Recently, Supply and Demand Chain Executive ran an article on Embracing Complexity that pointed out that supply networks that are becoming increasingly extended and complex; integration between companies and their trading partners is becoming deeper at the systems and process levels; and emerging technologies like radio frequency identification are producing ever-growing mountains of supply chain data and that these and other factors threaten to overwhelm the systems that companies rely on to monitor and manage their flows of goods and 20th century systems may be inhibiting companies from moving toward a 21st century supply chain.

In addition, it presented Lawrence Davis’, a senior fellow at NuTech Solutions, insights into problems with current supply chain technologies. In short, he believes that contemporary solutions do not allow companies to optimize at the appropriate level of aggregation and that companies should be able to use solutions to optimize across their sourcing and procurement, production and distribution processes all at the same time; that software solutions that optimize based on deterministic assumptions about how long it will take for any given process to be completed produce “perfect” schedules that do not allow for breakdowns of machinery, traffic jams, defective parts, and other real-world assumptions; and that stochastic simulations which employ embedded agents that follow the company’s business rules are required.

They got the problems right, but I’m not sure I agree with the proposed solutions. Here’s a short list of reasons why.

  1. Optimizing at the appropriate level of aggregation has always been a discipline-independent problem and we’ve always managed. It’s as much a process problem as a technology problem. It all comes down to using appropriate levels of abstraction that allow us to connect larger and larger problems. And it works. You don’t need to simultaneously optimize all of your categories and all of your lanes – a problem you can’t solve. You can optimize all of your buys using high-order freight approximations, then collectively optimize your freight costs and distribution network.
  2. Deterministic models can be used on approximations and ranges as well as precise models. Yes, the results are still “perfect ranges”, but you can capture most of the likely outcomes. Moreover, none of the technologies proposed will capture every exception and you’ll still need exception management.
  3. Stochastic simulations are a good methodology for determining what could go wrong, but the key is identifying a set of collaborative systems that can embed the company’s business rules – because, as I just said, the processes are as important, if not more so, than the technology.
  4. The technologies proposed – “genetic algorithms”, “evolutionary computation”, and “deterministic simulation” are not silver bullets – just like the ERP was not the silver bullet you needed to manage your supply chain.
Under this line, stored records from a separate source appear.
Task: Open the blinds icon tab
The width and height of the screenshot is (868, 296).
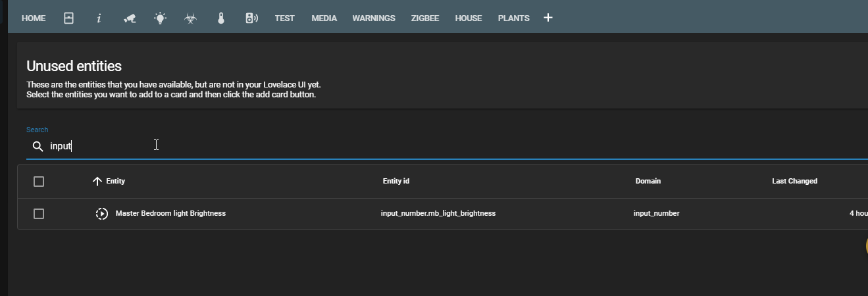Action: pos(68,18)
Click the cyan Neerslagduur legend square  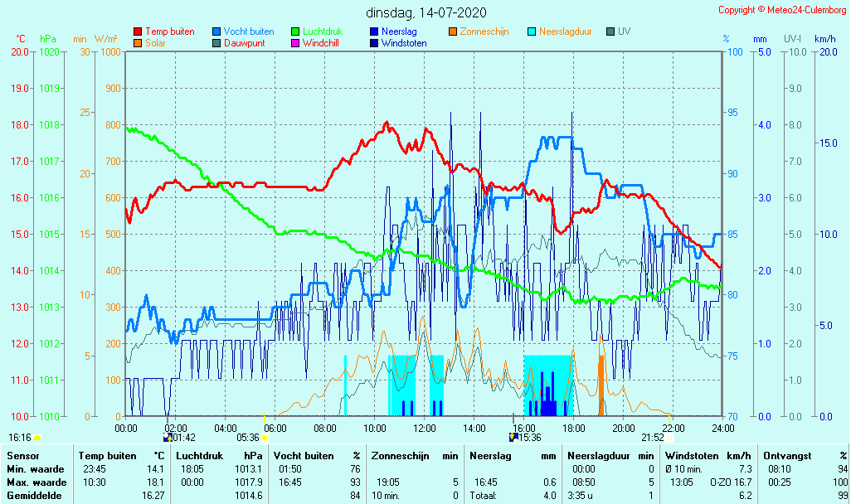pos(532,32)
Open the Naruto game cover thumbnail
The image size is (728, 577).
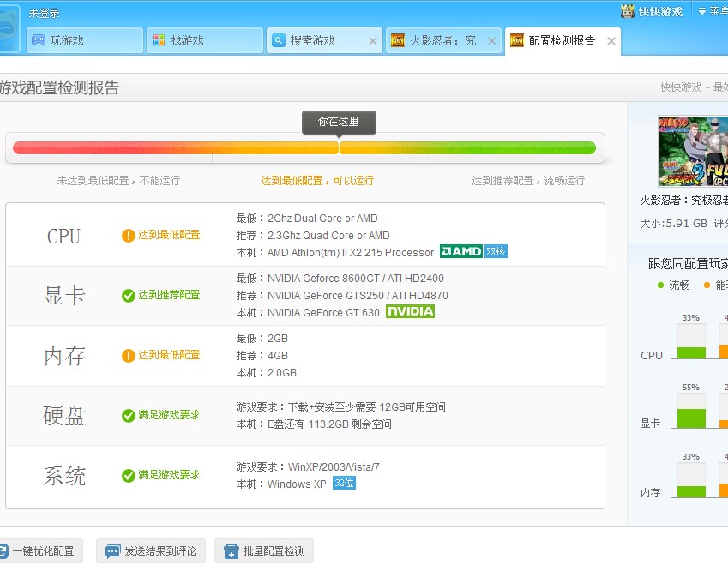pos(693,152)
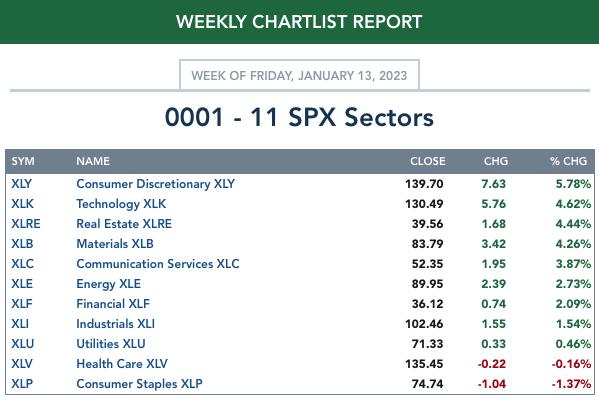The image size is (599, 403).
Task: Sort by the CLOSE column header
Action: (427, 161)
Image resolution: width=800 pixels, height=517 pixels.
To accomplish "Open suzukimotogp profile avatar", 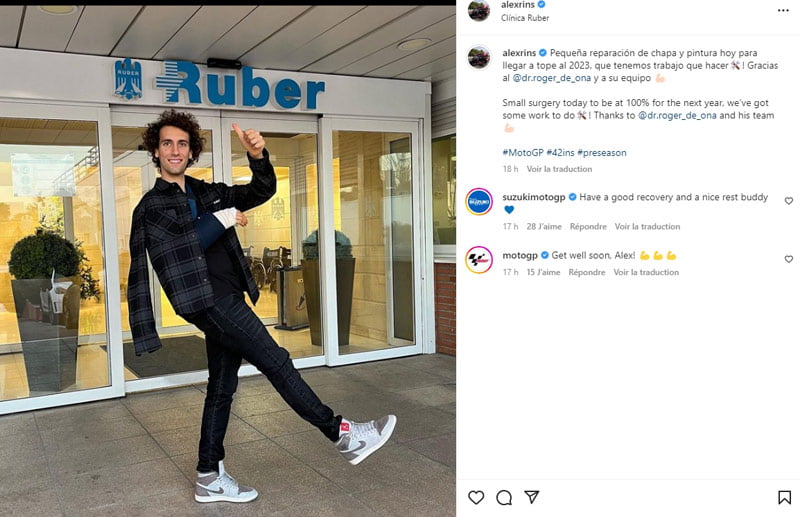I will (479, 202).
They have their uses, but they are not that much better than today’s technologies, if they are better at all (as they all have their drawbacks).
  5. You’ll never be able to optimize everything. For that, you’d need a model that accounts for everything (and first of all, we can’t model the market), then you’d need an expensive High Performance Computing Cluster with hundreds (or thousands) of processors and a significant amount of memory, and finally you’d need an algorithm that can take advantage of the highly parallel machines – and you’ll quickly find that most of today’s optimization technologies, or at least the sound and complete ones, do not have efficient massively parallel implementations.
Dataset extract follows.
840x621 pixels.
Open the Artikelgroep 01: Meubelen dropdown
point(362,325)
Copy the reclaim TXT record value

It’s true we still have a long way to go in supply chain, and that we do have to embrace technology, but we have to be careful of over-relying on new technologies, particularly those that have drawbacks as significant as the advantages they are being promoted for, to solve all of our problems. Although some things change, some things will stay the same – and the constant is that no matter what, we are going to need more brain power and good old fashioned human ingenuity to get to the 21st century supply chain.
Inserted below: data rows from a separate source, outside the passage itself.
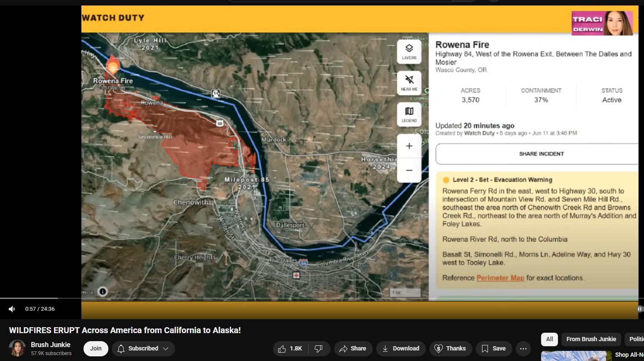Mute the video volume speaker icon

(x=12, y=309)
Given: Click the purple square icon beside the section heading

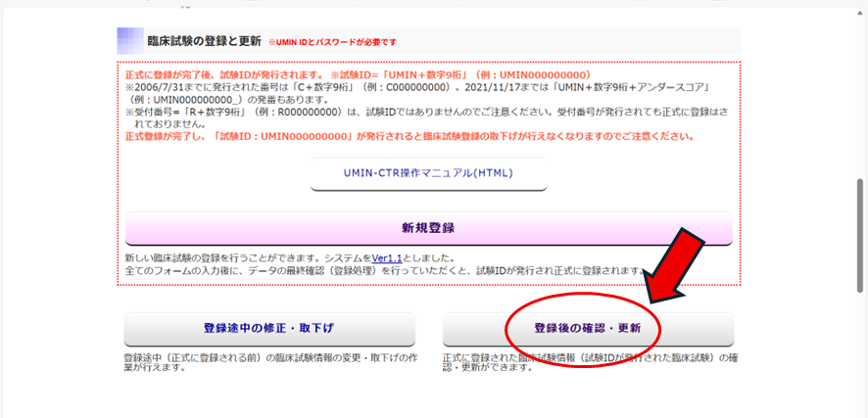Looking at the screenshot, I should 130,41.
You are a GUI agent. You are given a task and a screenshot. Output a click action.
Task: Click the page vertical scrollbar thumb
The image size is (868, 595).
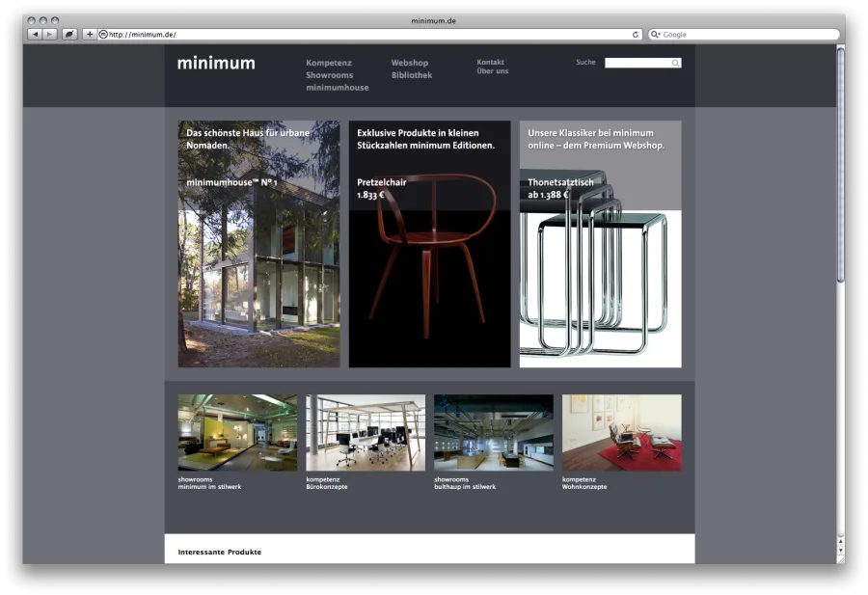[x=840, y=164]
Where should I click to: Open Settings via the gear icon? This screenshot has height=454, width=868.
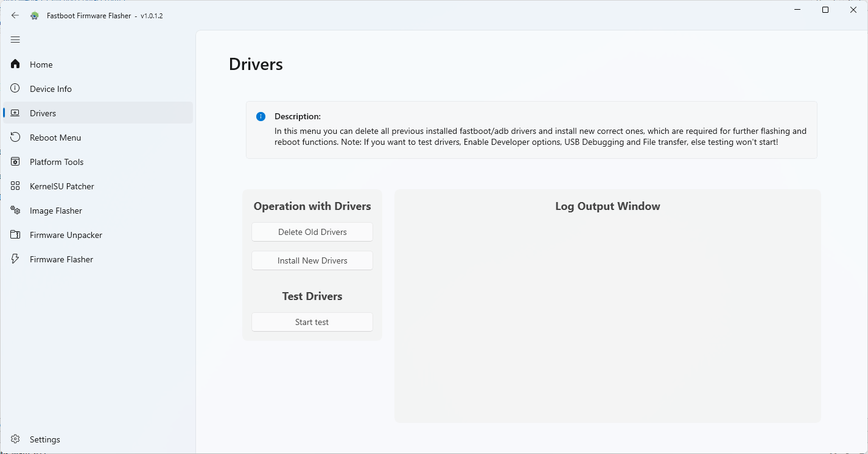coord(15,439)
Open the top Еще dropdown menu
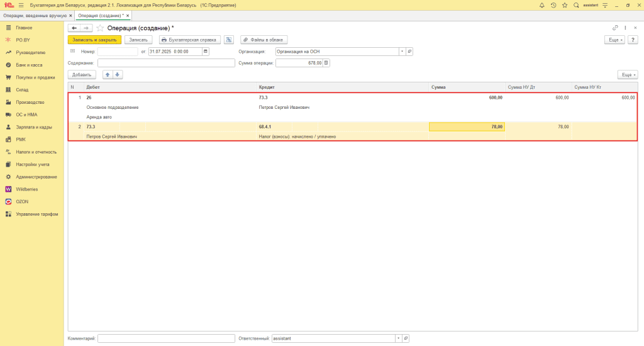This screenshot has width=644, height=346. (x=614, y=40)
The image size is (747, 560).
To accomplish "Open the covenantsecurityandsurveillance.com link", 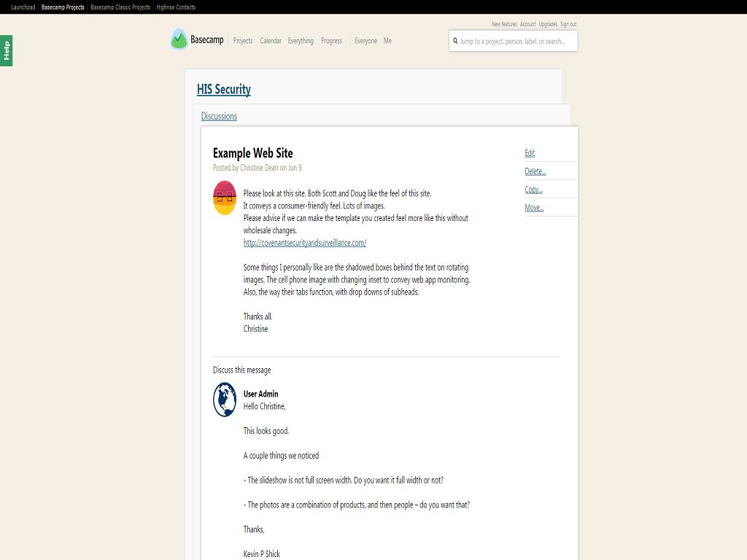I will [x=305, y=243].
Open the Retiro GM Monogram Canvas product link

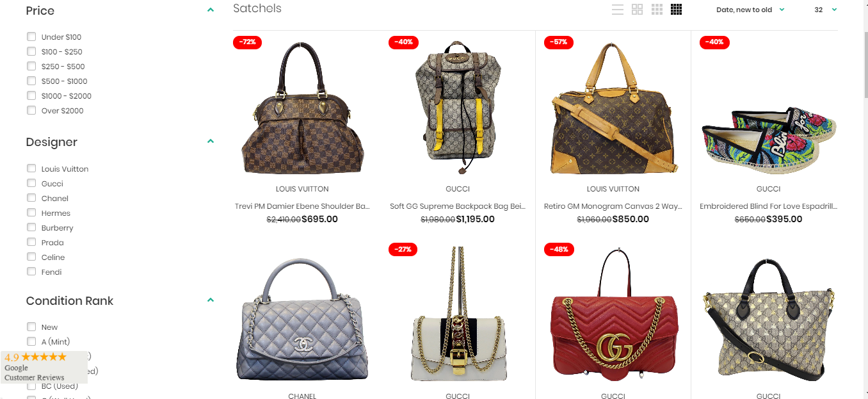[x=613, y=206]
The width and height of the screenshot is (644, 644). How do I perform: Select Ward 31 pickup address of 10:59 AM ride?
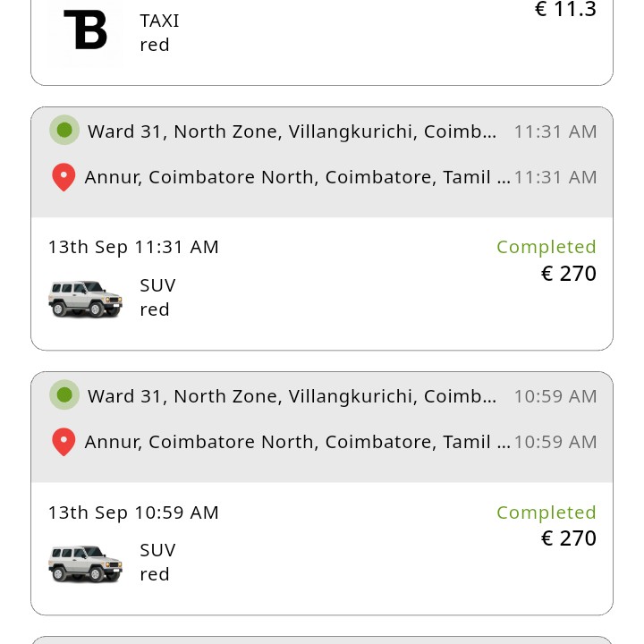coord(292,396)
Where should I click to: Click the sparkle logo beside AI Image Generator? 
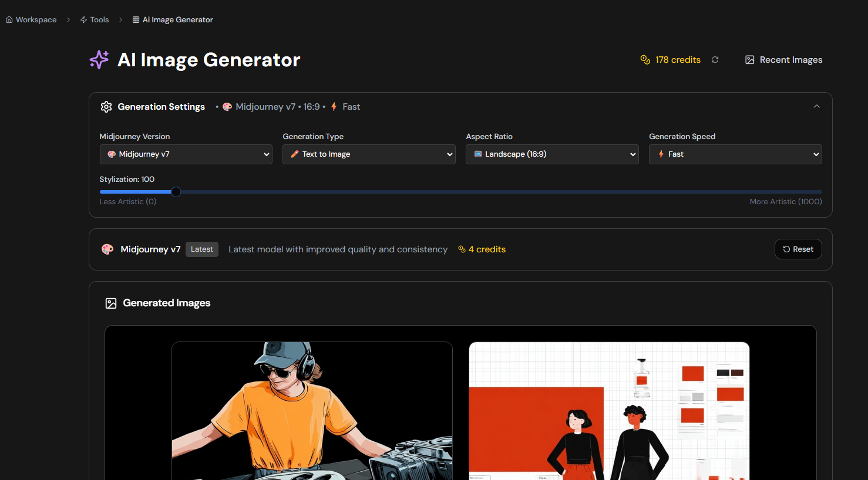pos(99,59)
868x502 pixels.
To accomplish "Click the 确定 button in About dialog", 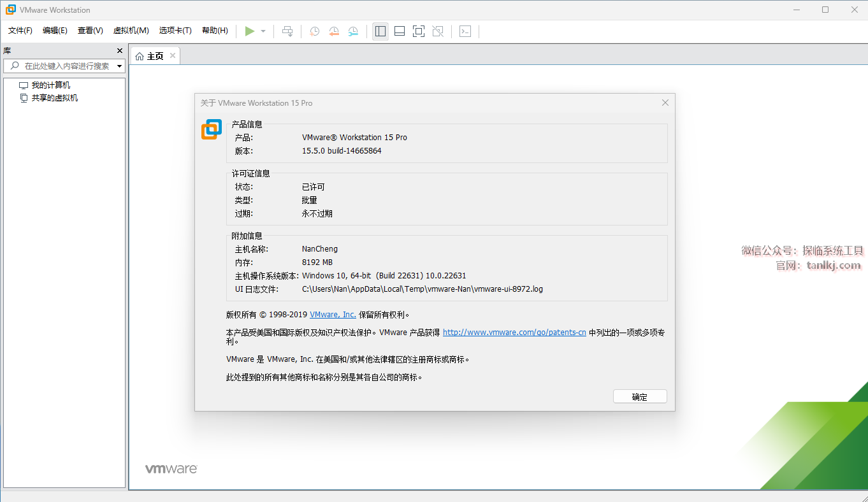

One can wish it were otherwise, but as a technologist and former academic who could spend countless posts educating you not only on “genetic algorithms”, “evolutionary computation”, and “deterministic simulation” but also on “fractal geometry” (the basis for NuTech’s logo), “chaotic dynamical systems”, and “complexity theory”, it’s not the case. Technology is just a tool – the real solutions will come from the brains who can identify the problems, identify the process solutions, and then put the appropriate technology in place to back it up.